[[ Record set open ]]

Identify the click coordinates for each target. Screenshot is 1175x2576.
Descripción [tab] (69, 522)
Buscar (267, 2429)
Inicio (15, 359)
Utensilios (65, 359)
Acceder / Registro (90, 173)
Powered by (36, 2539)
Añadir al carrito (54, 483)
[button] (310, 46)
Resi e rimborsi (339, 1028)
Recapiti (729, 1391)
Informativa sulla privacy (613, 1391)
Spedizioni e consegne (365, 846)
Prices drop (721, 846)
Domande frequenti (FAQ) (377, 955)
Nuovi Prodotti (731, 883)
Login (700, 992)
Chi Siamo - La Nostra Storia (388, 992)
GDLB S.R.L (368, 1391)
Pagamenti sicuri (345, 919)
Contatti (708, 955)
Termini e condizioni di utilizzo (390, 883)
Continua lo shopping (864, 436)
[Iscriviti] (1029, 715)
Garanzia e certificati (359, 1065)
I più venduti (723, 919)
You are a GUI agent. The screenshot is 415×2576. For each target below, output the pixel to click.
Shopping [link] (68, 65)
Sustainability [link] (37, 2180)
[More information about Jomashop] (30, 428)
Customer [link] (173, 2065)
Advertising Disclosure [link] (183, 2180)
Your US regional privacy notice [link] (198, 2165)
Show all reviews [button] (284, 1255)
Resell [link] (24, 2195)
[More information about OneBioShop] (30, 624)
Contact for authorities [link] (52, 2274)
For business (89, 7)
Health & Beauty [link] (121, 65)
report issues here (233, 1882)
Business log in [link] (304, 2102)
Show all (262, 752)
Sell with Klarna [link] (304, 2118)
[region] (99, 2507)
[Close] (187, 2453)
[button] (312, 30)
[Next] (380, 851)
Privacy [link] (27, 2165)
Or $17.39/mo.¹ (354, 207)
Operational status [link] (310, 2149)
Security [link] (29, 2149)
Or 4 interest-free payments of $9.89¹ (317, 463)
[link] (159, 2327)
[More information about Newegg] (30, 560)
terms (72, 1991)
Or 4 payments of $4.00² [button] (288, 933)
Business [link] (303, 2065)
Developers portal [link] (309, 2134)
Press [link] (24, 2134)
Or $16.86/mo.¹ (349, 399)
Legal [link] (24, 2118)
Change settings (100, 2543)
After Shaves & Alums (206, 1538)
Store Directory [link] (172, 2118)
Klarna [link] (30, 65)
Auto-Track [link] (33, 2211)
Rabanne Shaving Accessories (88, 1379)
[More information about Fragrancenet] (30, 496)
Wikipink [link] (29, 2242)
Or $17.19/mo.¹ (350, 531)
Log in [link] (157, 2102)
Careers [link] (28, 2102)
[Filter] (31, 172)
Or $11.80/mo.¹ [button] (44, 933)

[[ Record set closed ]]

Set down precisely the lines above between the line holding "[Iscriviti] (1029, 715)" and the line holding "Or $17.19/mo.¹ (350, 531)", inclusive, and nothing beyond them.

[Iscriviti] (1029, 715)
Garanzia e certificati (359, 1065)
I più venduti (723, 919)
You are a GUI agent. The screenshot is 415×2576. For each target below, output the pixel to click.
Shopping [link] (68, 65)
Sustainability [link] (37, 2180)
[More information about Jomashop] (30, 428)
Customer [link] (173, 2065)
Advertising Disclosure [link] (183, 2180)
Your US regional privacy notice [link] (198, 2165)
Show all reviews [button] (284, 1255)
Resell [link] (24, 2195)
[More information about OneBioShop] (30, 624)
Contact for authorities [link] (52, 2274)
For business (89, 7)
Health & Beauty [link] (121, 65)
report issues here (233, 1882)
Business log in [link] (304, 2102)
Show all (262, 752)
Sell with Klarna [link] (304, 2118)
[region] (99, 2507)
[Close] (187, 2453)
[button] (312, 30)
[Next] (380, 851)
Privacy [link] (27, 2165)
Or $17.39/mo.¹ (354, 207)
Operational status [link] (310, 2149)
Security [link] (29, 2149)
Or 4 interest-free payments of $9.89¹ (317, 463)
[link] (159, 2327)
[More information about Newegg] (30, 560)
terms (72, 1991)
Or 4 payments of $4.00² [button] (288, 933)
Business [link] (303, 2065)
Developers portal [link] (309, 2134)
Press [link] (24, 2134)
Or $16.86/mo.¹ (349, 399)
Legal [link] (24, 2118)
Change settings (100, 2543)
After Shaves & Alums (206, 1538)
Store Directory [link] (172, 2118)
Klarna [link] (30, 65)
Auto-Track [link] (33, 2211)
Rabanne Shaving Accessories (88, 1379)
[More information about Fragrancenet] (30, 496)
Wikipink [link] (29, 2242)
Or $17.19/mo.¹ (350, 531)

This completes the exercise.